Managers can then be used to update all the components related to one operation, say, rendering or physics at one go. You get some of the performance benefit of DoD but with fewer structural changes.
Optimisation
The book has a few good ideas here, often with a game focus.
Take a planned approach to optimisation. Give each system a time budget and make sure they stick within that budget. Rendering, physics and similar systems can be given a certain number of milliseconds per frame. If you add up all the budgets you know the milliseconds per frame and therefore the frame-rate.
Removing an item from an vector is normally an O(n) operation. However that’s only if you need the vector to stay in the same order. If you don’t care about the order then it’s O(1). Something like:
template <class Iterator> void unstable_erase(std::vector<Type>& values, Iterator it) { auto last = std::prev(values.end()); if (it != last) { std::swap(*it, *last); } values.erase(last); }
Object-oriented vs data-oriented design
The author of the book had the general option that data-oriented design was better. In the introduction he allows that an object-oriented project can be setup faster and that there is a more obvious mapping between the real world problem and the code. Presumably he judges that extra setup time and a harder job translating problem into code is worth it. He says a lot of other negative things about object-oriented design but it’s so extreme I have to question it.
I have been persuaded that in performance critical systems a data-oriented design has a big advantage. However to get that performance benefit I think my time and thought has to be spent developing the code. I worry about other consequences. This database like approach is very open. All the data is exposed to everyone and anyone can change it. If they follow all the rules for manipulating the data then it’s fine. However as we all make mistakes I don’t generally trust everyone, even myself, to follow the rules.

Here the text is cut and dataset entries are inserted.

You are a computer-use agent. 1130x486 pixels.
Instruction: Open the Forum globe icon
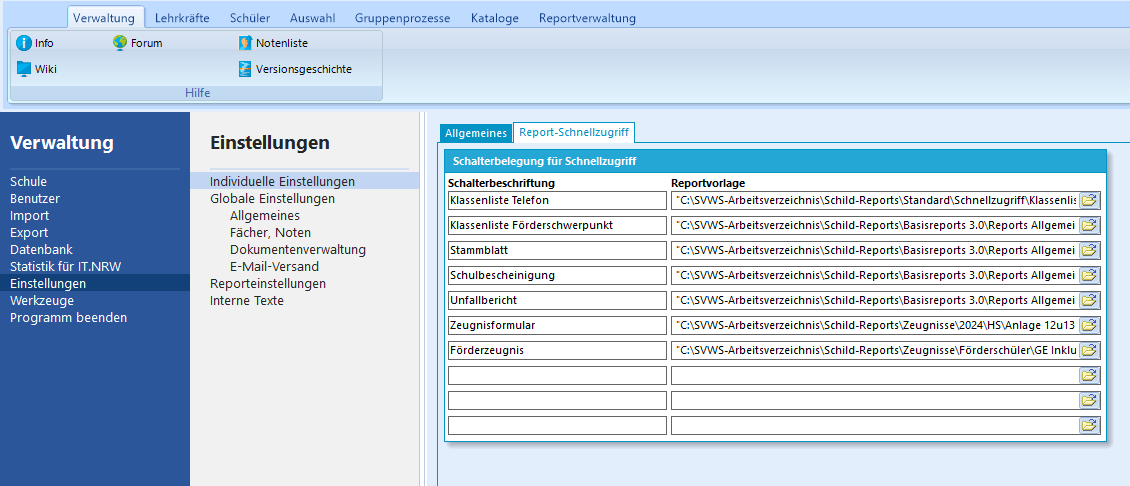pos(120,43)
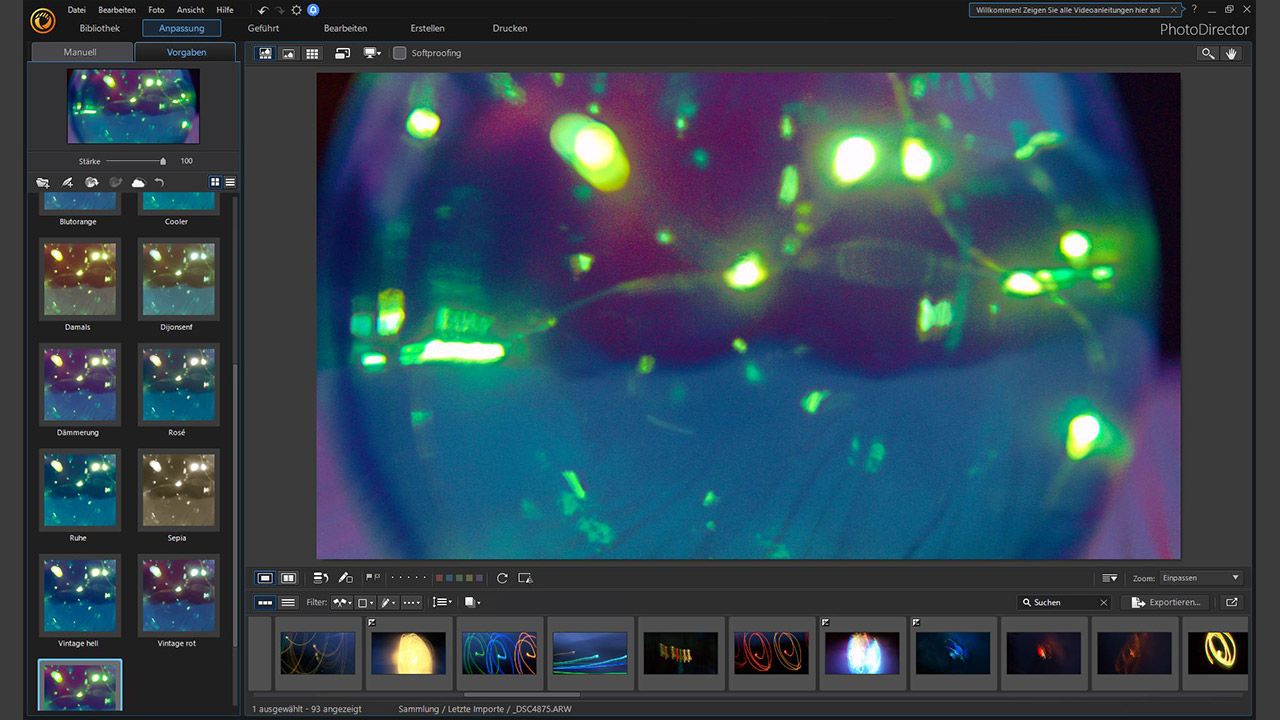This screenshot has height=720, width=1280.
Task: Enable the Softproofing checkbox
Action: (400, 53)
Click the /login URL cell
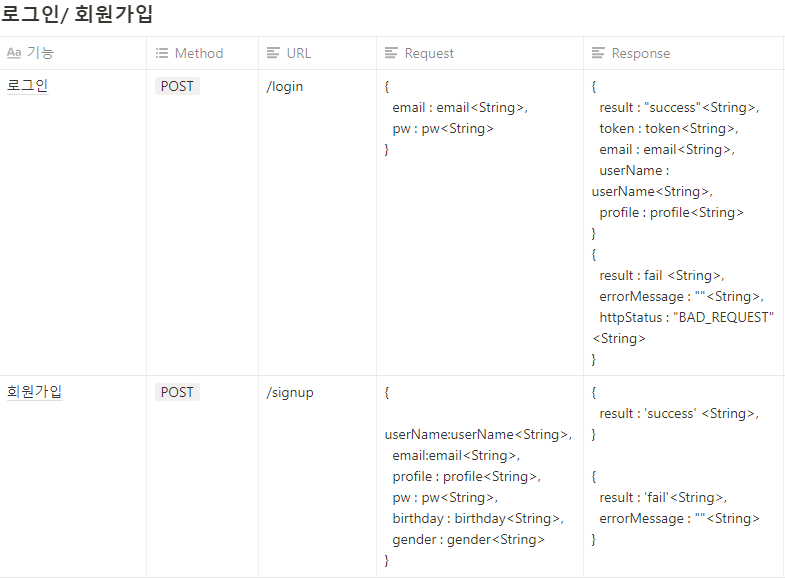The image size is (785, 580). pyautogui.click(x=285, y=86)
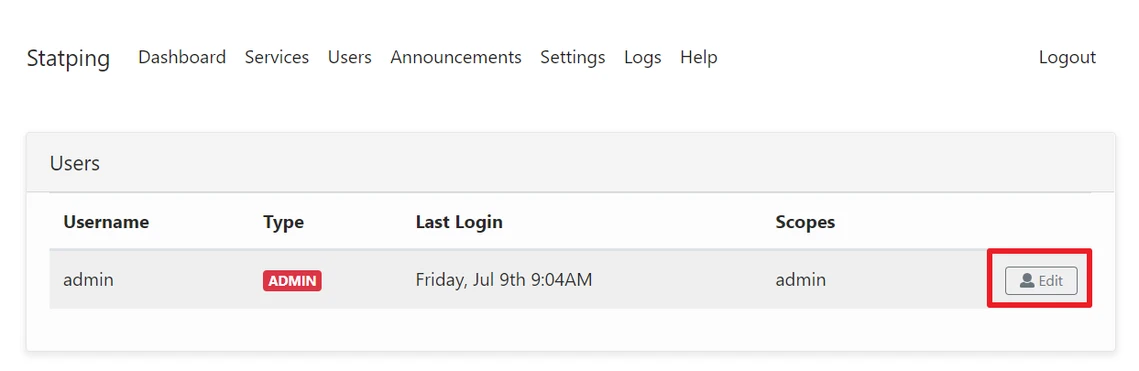The height and width of the screenshot is (371, 1139).
Task: Go to the Dashboard page
Action: (x=182, y=57)

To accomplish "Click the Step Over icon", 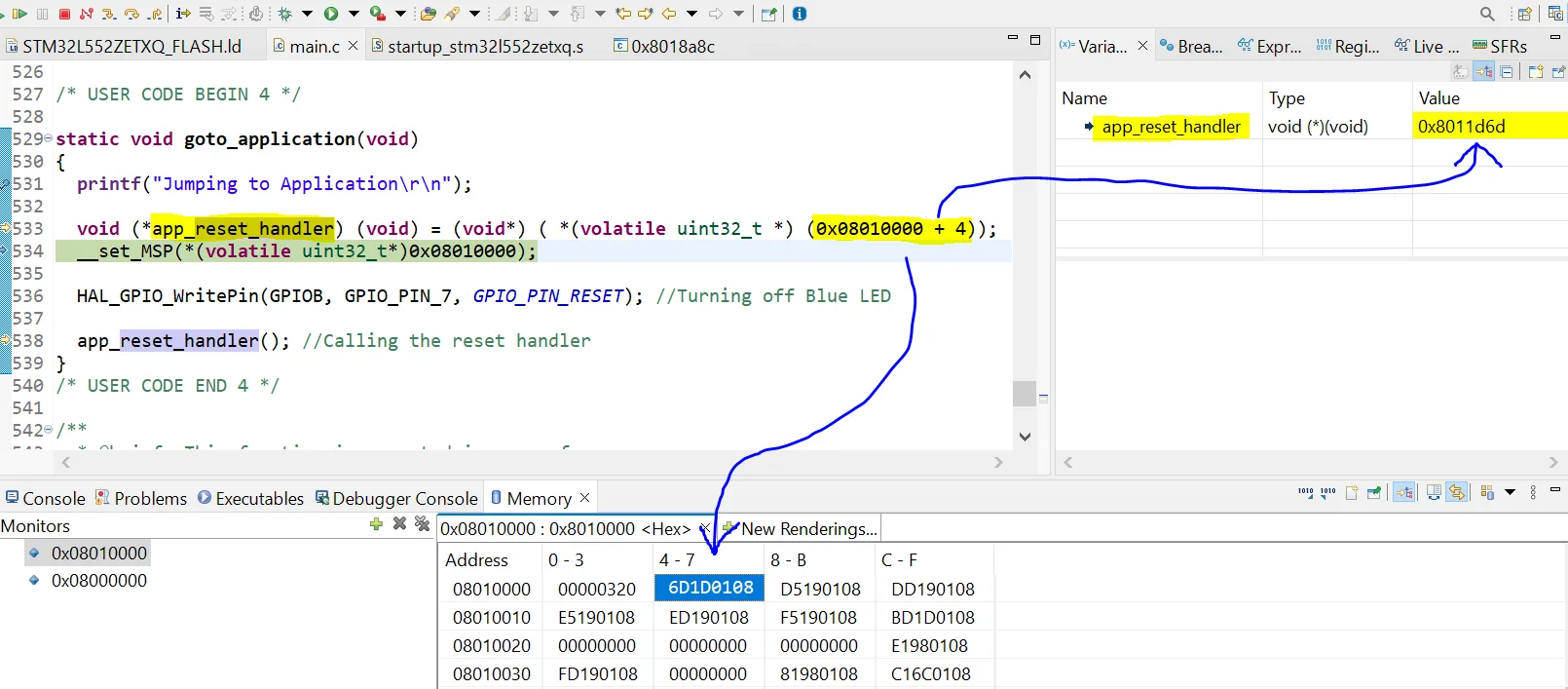I will click(131, 14).
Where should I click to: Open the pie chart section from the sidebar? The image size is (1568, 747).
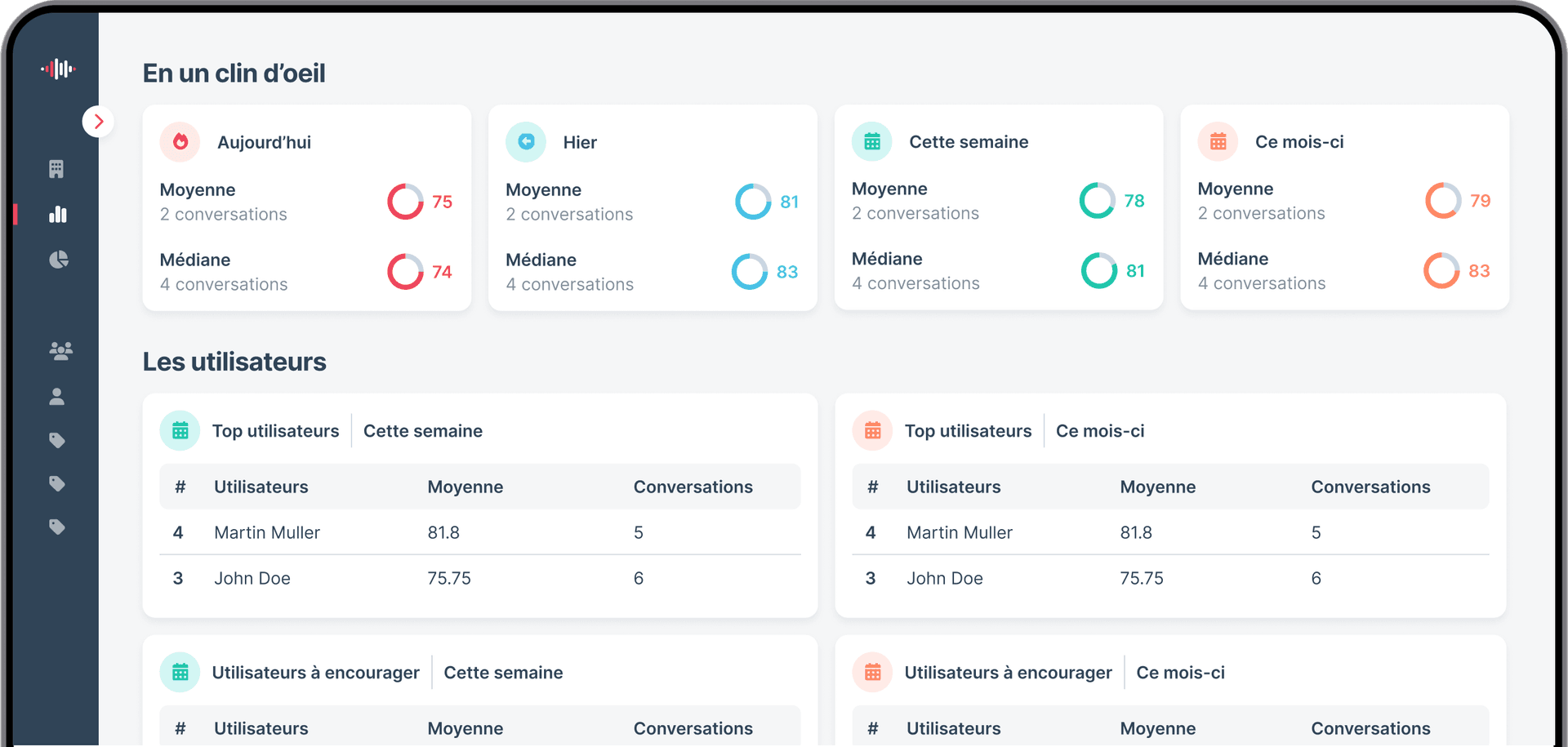pos(58,260)
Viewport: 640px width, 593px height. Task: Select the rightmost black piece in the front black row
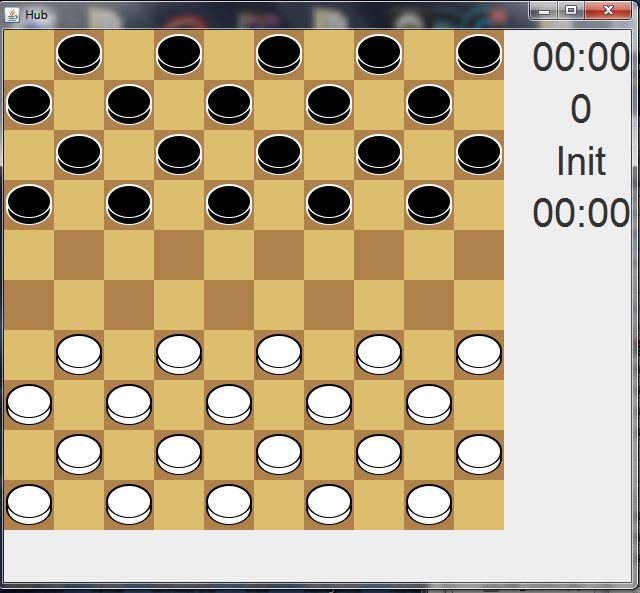point(429,204)
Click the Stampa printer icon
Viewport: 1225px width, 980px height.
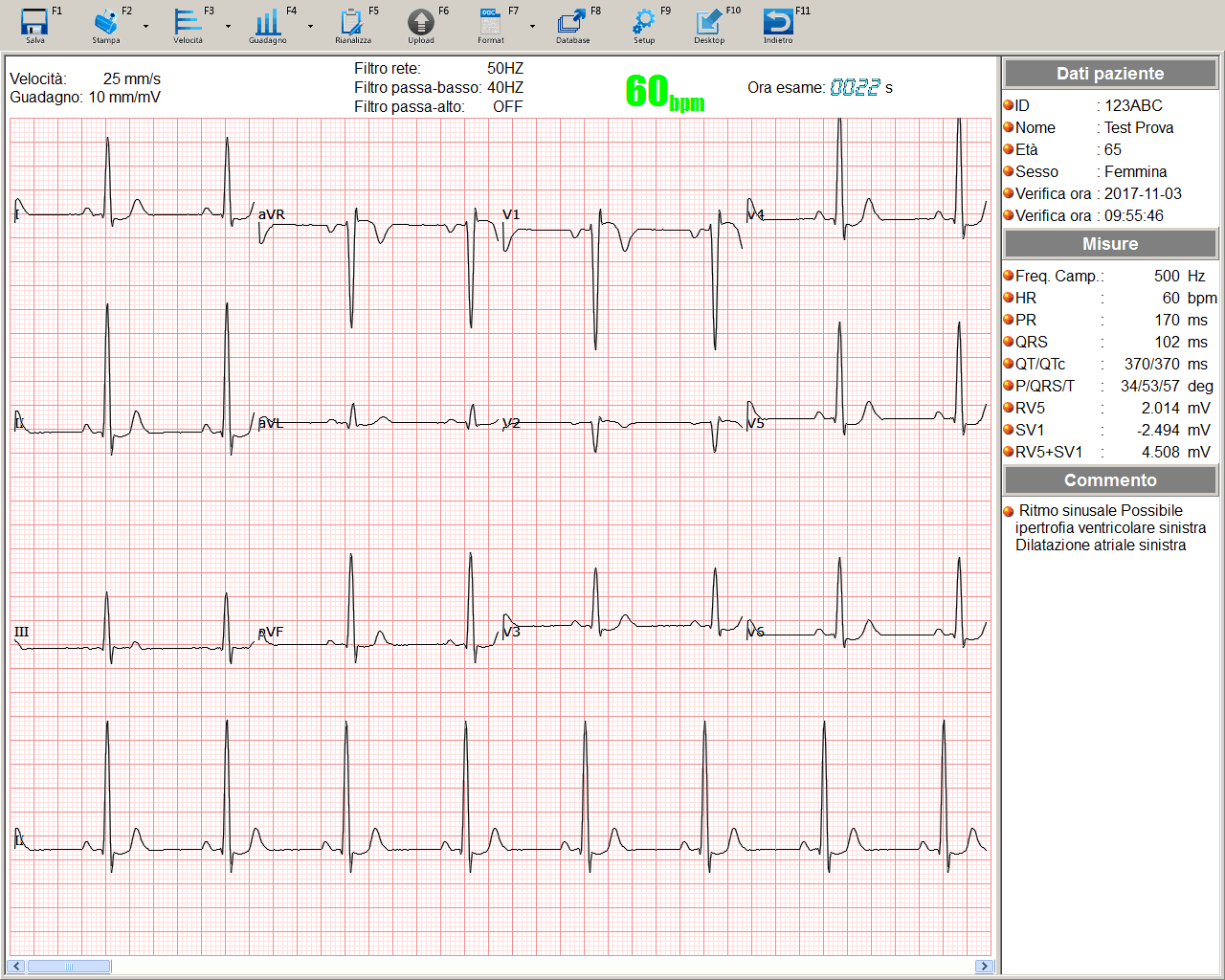(105, 23)
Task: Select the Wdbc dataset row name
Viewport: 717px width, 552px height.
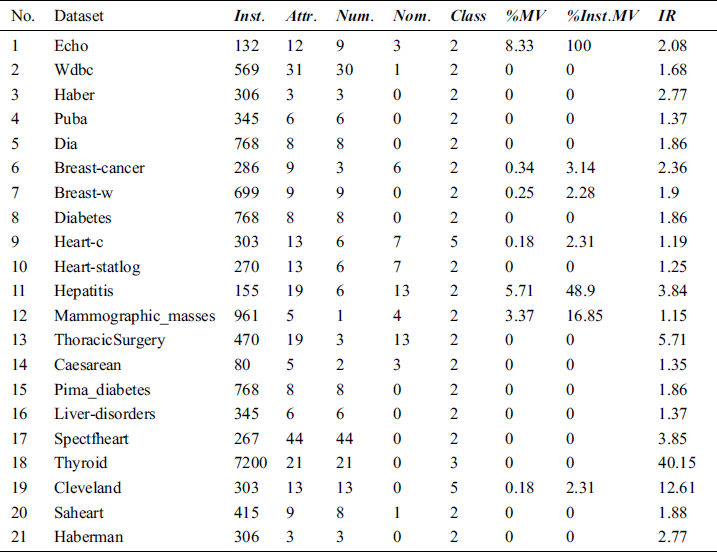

The limited interfaces and private variables of object-oriented design protect the developer from themselves and everyone else.
On balance
I think it’s a situation of advantages and disadvantages on both sides. If final performance is most important and development effort is less important then use data-oriented design. If final performance is less important and development effort is more important than use object-oriented design. Maybe use some of one and some of the other depending on the system.